What is Privacy?
Exploring what Privacy means on-chain

In a previous article the concept of ‘Why Privacy?’ was explored and showed a glimpse of how important and fundamental the rights to privacy are. In this article, exploring what privacy means on-chain will be looked at from the perspective of the CryptoNote whitepaper written by Nicolas Van Saberhagen. Commonly within the blockchain space, privacy is usually equated to on-chain obfuscation, which means that information around a given transaction is hidden through the use of cryptographic algorithms and techniques shielding the information from an external viewer to the data on-chain.
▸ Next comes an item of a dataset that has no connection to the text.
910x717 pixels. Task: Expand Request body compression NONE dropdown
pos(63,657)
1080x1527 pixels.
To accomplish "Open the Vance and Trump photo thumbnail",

There are a variety of techniques to achieve obfuscation of on-chain data to prevent leaking information about who the sender/receiver pair is, as well as the transaction amount and linking transaction history to profile/match transaction participants.
In comparison to the techniques employed by other privacy-based blockchain projects, Conceal’s approach is as close to the original sentiments derived in the CryptoNote whitepaper. Two critical critiques that Van Saberhagen made against Bitcoin are that it lacks both untraceability and unlinkability.
- Untraceability — for each incoming transaction all possible senders are equiprobable
- Unlinkability — for any two outgoing transactions it is impossible to prove they were sent to the same person
How Bitcoin Lacks Privacy
For Bitcoin, many people who don’t have a background in computer science or explore the technical aspect of Bitcoin would assume that the pseudo-anonymity that Bitcoin provides is privacy, but in reality, it doesn’t suffice the two traits pointed out by Van Saberhagen. In the setup employed by Bitcoin, UTXOs (Unspent Transaction Outputs) in conjunction w/ hashed addresses generated from a private and public key pair is traceable because of its lack of fungibility. UTXOs carry a specific trait in that as UTXOs are combined in future transactions and generate new UTXOs they are traceable because the outputs of a transaction must trace back to its inputs. This means that each Bitcoin UTXO is not unique since you can backtrace its history.
From an unlinkability standpoint, although a user can generate multiple receive addresses and mask who they are, the UTXO’s can be puzzled back together from transactions as they flow out from a singular wallet. This means that as more transactions funnel out of a wallet, the inputs and outputs can again be puzzled back to reveal spending habits and could link an individual/entity to that wallet. This is how both untraceability and unlinkability within the Bitcoin protocol lead it to not be a privacy protocol.

Privacy by Design
Conceal utilizes various methods to ensure privacy and stays true to many of the initial principles that were introduced in the CryptoNote Whitepaper. The main features are ring signatures (specifically Borromean Ring Signatures) and stealth (or one-time) addresses. To cover at a high level, ring signatures work by grouping together users that produce a digital signature that is created by a member of a group that each has their own keys. Subsequently, it is impossible to determine the person in the group who create the signature.

Stealth addresses are unique addresses that are created for one-time use in each transaction. This one-time use address is used, but the incoming and/or outgoing payments are actually from the unique private/public key wallet address. Stealth Addresses and Ring Signatures in combination make it infeasible to reverse back who made which transaction and where the transactions are coming and going, thus enabling privacy.